● Your task: Please reproduce the listing in full, exactly as given.

START Data excerpts

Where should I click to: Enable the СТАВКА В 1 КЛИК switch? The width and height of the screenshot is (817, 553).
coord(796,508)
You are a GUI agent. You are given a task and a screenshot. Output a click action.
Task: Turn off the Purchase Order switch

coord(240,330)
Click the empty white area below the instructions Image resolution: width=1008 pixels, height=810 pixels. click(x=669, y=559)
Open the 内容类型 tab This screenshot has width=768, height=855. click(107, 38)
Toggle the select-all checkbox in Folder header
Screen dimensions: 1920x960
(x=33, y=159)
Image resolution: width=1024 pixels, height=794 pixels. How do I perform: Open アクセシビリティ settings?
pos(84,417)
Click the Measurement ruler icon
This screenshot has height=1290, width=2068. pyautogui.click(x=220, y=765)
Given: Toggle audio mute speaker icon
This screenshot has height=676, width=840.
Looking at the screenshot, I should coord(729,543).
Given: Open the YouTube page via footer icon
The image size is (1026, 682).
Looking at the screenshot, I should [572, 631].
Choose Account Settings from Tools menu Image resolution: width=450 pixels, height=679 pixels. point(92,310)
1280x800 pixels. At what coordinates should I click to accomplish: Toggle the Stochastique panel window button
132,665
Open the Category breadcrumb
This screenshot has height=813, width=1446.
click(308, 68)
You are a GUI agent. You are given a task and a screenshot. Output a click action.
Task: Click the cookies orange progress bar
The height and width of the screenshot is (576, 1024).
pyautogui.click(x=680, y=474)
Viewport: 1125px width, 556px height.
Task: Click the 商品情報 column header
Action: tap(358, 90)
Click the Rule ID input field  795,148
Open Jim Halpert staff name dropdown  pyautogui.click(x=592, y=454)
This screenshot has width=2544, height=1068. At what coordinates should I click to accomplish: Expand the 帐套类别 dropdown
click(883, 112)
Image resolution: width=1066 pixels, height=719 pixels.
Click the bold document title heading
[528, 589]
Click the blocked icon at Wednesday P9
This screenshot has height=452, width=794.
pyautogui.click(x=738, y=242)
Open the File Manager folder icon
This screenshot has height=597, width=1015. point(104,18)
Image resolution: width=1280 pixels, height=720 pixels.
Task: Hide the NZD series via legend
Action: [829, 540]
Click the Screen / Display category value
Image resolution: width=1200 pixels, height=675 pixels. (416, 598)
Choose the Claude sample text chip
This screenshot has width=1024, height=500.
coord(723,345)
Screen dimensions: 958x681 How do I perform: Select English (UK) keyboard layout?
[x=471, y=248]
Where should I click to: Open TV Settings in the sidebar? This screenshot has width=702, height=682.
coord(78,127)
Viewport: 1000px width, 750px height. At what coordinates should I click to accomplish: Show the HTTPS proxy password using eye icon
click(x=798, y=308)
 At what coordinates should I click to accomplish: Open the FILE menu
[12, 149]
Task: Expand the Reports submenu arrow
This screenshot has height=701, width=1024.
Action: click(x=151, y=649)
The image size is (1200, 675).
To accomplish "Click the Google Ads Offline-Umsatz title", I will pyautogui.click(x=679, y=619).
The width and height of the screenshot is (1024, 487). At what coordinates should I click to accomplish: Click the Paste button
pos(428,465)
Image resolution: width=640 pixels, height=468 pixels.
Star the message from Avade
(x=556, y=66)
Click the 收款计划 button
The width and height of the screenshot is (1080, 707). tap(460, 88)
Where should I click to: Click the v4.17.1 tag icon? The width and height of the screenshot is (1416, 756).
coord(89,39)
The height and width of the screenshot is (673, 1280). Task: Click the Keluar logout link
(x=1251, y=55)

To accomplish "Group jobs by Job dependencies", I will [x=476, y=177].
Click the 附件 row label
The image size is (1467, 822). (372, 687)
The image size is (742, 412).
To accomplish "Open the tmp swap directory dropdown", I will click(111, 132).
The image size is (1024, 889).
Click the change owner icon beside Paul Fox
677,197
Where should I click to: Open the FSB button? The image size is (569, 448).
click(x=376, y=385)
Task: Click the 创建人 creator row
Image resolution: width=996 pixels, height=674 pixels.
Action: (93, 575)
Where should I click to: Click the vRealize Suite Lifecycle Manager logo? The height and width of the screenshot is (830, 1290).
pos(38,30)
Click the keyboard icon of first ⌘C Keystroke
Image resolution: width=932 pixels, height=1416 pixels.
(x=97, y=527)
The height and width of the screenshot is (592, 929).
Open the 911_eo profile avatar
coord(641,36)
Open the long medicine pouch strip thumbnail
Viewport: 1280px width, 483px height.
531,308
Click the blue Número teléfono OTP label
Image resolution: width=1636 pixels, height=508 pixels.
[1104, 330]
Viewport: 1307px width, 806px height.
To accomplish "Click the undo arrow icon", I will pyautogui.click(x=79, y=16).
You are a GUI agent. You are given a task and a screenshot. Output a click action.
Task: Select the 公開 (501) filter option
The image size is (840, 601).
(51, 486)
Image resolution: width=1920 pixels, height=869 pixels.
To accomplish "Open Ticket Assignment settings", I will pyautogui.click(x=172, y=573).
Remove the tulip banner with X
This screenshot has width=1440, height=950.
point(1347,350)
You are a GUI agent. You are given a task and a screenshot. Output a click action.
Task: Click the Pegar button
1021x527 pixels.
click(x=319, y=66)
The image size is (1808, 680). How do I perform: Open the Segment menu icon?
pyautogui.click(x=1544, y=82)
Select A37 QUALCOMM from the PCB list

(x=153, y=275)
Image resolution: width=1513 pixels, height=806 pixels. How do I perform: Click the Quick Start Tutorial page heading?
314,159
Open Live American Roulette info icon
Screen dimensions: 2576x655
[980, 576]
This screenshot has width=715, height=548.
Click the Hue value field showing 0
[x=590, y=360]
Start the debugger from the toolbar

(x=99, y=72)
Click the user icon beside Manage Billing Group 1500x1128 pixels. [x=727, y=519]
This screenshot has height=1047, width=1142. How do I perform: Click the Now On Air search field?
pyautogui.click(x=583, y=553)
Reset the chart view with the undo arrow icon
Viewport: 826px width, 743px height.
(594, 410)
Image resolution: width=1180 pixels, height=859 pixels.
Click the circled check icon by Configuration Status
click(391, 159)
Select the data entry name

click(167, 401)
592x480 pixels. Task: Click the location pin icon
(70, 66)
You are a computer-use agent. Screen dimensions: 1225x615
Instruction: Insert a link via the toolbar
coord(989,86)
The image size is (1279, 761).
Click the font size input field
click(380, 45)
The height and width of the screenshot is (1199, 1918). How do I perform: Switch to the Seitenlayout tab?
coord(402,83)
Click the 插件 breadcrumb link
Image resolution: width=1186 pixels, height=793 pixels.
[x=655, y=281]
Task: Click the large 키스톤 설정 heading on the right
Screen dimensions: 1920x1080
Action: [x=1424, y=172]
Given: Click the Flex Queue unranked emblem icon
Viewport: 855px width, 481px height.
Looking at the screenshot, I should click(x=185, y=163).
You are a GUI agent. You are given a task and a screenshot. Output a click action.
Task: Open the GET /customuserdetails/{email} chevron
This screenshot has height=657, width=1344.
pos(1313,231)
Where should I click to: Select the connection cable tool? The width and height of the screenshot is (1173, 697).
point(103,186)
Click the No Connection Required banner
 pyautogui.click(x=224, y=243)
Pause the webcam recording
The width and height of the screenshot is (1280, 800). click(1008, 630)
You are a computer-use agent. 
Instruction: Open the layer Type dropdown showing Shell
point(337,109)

END Data excerpts

● Exercise response:
Where should I click to: Enable the СТАВКА В 1 КЛИК switch? The width and height of the screenshot is (817, 553).
coord(796,508)
You are a GUI agent. You are given a task and a screenshot. Output a click action.
Task: Turn off the Purchase Order switch

coord(240,330)
Click the empty white area below the instructions Image resolution: width=1008 pixels, height=810 pixels. click(x=669, y=559)
Open the 内容类型 tab This screenshot has width=768, height=855. click(107, 38)
Toggle the select-all checkbox in Folder header
Screen dimensions: 1920x960
(x=33, y=159)
Image resolution: width=1024 pixels, height=794 pixels. How do I perform: Open アクセシビリティ settings?
pos(84,417)
Click the Measurement ruler icon
This screenshot has height=1290, width=2068. pyautogui.click(x=220, y=765)
Given: Toggle audio mute speaker icon
This screenshot has height=676, width=840.
Looking at the screenshot, I should coord(729,543).
Given: Open the YouTube page via footer icon
The image size is (1026, 682).
Looking at the screenshot, I should [572, 631].
Choose Account Settings from Tools menu Image resolution: width=450 pixels, height=679 pixels. point(92,310)
1280x800 pixels. At what coordinates should I click to accomplish: Toggle the Stochastique panel window button
132,665
Open the Category breadcrumb
This screenshot has height=813, width=1446.
click(308, 68)
You are a GUI agent. You are given a task and a screenshot. Output a click action.
Task: Click the cookies orange progress bar
The height and width of the screenshot is (576, 1024).
pyautogui.click(x=680, y=474)
Viewport: 1125px width, 556px height.
Task: Click the 商品情報 column header
Action: tap(358, 90)
Click the Rule ID input field  795,148
Open Jim Halpert staff name dropdown  pyautogui.click(x=592, y=454)
This screenshot has width=2544, height=1068. At what coordinates should I click to accomplish: Expand the 帐套类别 dropdown
click(883, 112)
Image resolution: width=1066 pixels, height=719 pixels.
Click the bold document title heading
[528, 589]
Click the blocked icon at Wednesday P9
This screenshot has height=452, width=794.
pyautogui.click(x=738, y=242)
Open the File Manager folder icon
This screenshot has height=597, width=1015. point(104,18)
Image resolution: width=1280 pixels, height=720 pixels.
Task: Hide the NZD series via legend
Action: [829, 540]
Click the Screen / Display category value
Image resolution: width=1200 pixels, height=675 pixels. (416, 598)
Choose the Claude sample text chip
This screenshot has width=1024, height=500.
coord(723,345)
Screen dimensions: 958x681 How do I perform: Select English (UK) keyboard layout?
[x=471, y=248]
Where should I click to: Open TV Settings in the sidebar? This screenshot has width=702, height=682.
coord(78,127)
Viewport: 1000px width, 750px height. At what coordinates should I click to accomplish: Show the HTTPS proxy password using eye icon
click(x=798, y=308)
 At what coordinates should I click to accomplish: Open the FILE menu
[12, 149]
Task: Expand the Reports submenu arrow
This screenshot has height=701, width=1024.
Action: click(x=151, y=649)
The image size is (1200, 675).
To accomplish "Click the Google Ads Offline-Umsatz title", I will pyautogui.click(x=679, y=619).
The width and height of the screenshot is (1024, 487). At what coordinates should I click to accomplish: Click the Paste button
pos(428,465)
Image resolution: width=640 pixels, height=468 pixels.
Star the message from Avade
(x=556, y=66)
Click the 收款计划 button
The width and height of the screenshot is (1080, 707). tap(460, 88)
Where should I click to: Click the v4.17.1 tag icon? The width and height of the screenshot is (1416, 756).
coord(89,39)
The height and width of the screenshot is (673, 1280). Task: Click the Keluar logout link
(x=1251, y=55)

To accomplish "Group jobs by Job dependencies", I will [x=476, y=177].
Click the 附件 row label
The image size is (1467, 822). (372, 687)
The image size is (742, 412).
To accomplish "Open the tmp swap directory dropdown", I will click(111, 132).
The image size is (1024, 889).
Click the change owner icon beside Paul Fox
677,197
Where should I click to: Open the FSB button? The image size is (569, 448).
click(x=376, y=385)
Task: Click the 创建人 creator row
Image resolution: width=996 pixels, height=674 pixels.
Action: (93, 575)
Where should I click to: Click the vRealize Suite Lifecycle Manager logo? The height and width of the screenshot is (830, 1290).
pos(38,30)
Click the keyboard icon of first ⌘C Keystroke
Image resolution: width=932 pixels, height=1416 pixels.
(x=97, y=527)
The height and width of the screenshot is (592, 929).
Open the 911_eo profile avatar
coord(641,36)
Open the long medicine pouch strip thumbnail
Viewport: 1280px width, 483px height.
531,308
Click the blue Número teléfono OTP label
Image resolution: width=1636 pixels, height=508 pixels.
[1104, 330]
Viewport: 1307px width, 806px height.
To accomplish "Click the undo arrow icon", I will pyautogui.click(x=79, y=16).
You are a GUI agent. You are given a task and a screenshot. Output a click action.
Task: Select the 公開 (501) filter option
The image size is (840, 601).
(51, 486)
Image resolution: width=1920 pixels, height=869 pixels.
To accomplish "Open Ticket Assignment settings", I will pyautogui.click(x=172, y=573).
Remove the tulip banner with X
This screenshot has width=1440, height=950.
point(1347,350)
You are a GUI agent. You are given a task and a screenshot. Output a click action.
Task: Click the Pegar button
1021x527 pixels.
click(x=319, y=66)
The image size is (1808, 680). How do I perform: Open the Segment menu icon?
pyautogui.click(x=1544, y=82)
Select A37 QUALCOMM from the PCB list

(x=153, y=275)
Image resolution: width=1513 pixels, height=806 pixels. How do I perform: Click the Quick Start Tutorial page heading?
314,159
Open Live American Roulette info icon
Screen dimensions: 2576x655
[980, 576]
This screenshot has width=715, height=548.
Click the Hue value field showing 0
[x=590, y=360]
Start the debugger from the toolbar

(x=99, y=72)
Click the user icon beside Manage Billing Group 1500x1128 pixels. [x=727, y=519]
This screenshot has height=1047, width=1142. How do I perform: Click the Now On Air search field?
pyautogui.click(x=583, y=553)
Reset the chart view with the undo arrow icon
Viewport: 826px width, 743px height.
(594, 410)
Image resolution: width=1180 pixels, height=859 pixels.
Click the circled check icon by Configuration Status
click(391, 159)
Select the data entry name

click(167, 401)
592x480 pixels. Task: Click the location pin icon
(70, 66)
You are a computer-use agent. Screen dimensions: 1225x615
Instruction: Insert a link via the toolbar
coord(989,86)
The image size is (1279, 761).
Click the font size input field
click(380, 45)
The height and width of the screenshot is (1199, 1918). How do I perform: Switch to the Seitenlayout tab?
coord(402,83)
Click the 插件 breadcrumb link
Image resolution: width=1186 pixels, height=793 pixels.
[x=655, y=281]
Task: Click the large 키스톤 설정 heading on the right
Screen dimensions: 1920x1080
Action: [x=1424, y=172]
Given: Click the Flex Queue unranked emblem icon
Viewport: 855px width, 481px height.
Looking at the screenshot, I should click(x=185, y=163).
You are a GUI agent. You are given a task and a screenshot. Output a click action.
Task: Open the GET /customuserdetails/{email} chevron
This screenshot has height=657, width=1344.
pos(1313,231)
Where should I click to: Select the connection cable tool? The width and height of the screenshot is (1173, 697).
point(103,186)
Click the No Connection Required banner
 pyautogui.click(x=224, y=243)
Pause the webcam recording
The width and height of the screenshot is (1280, 800). click(1008, 630)
You are a computer-use agent. 
Instruction: Open the layer Type dropdown showing Shell
point(337,109)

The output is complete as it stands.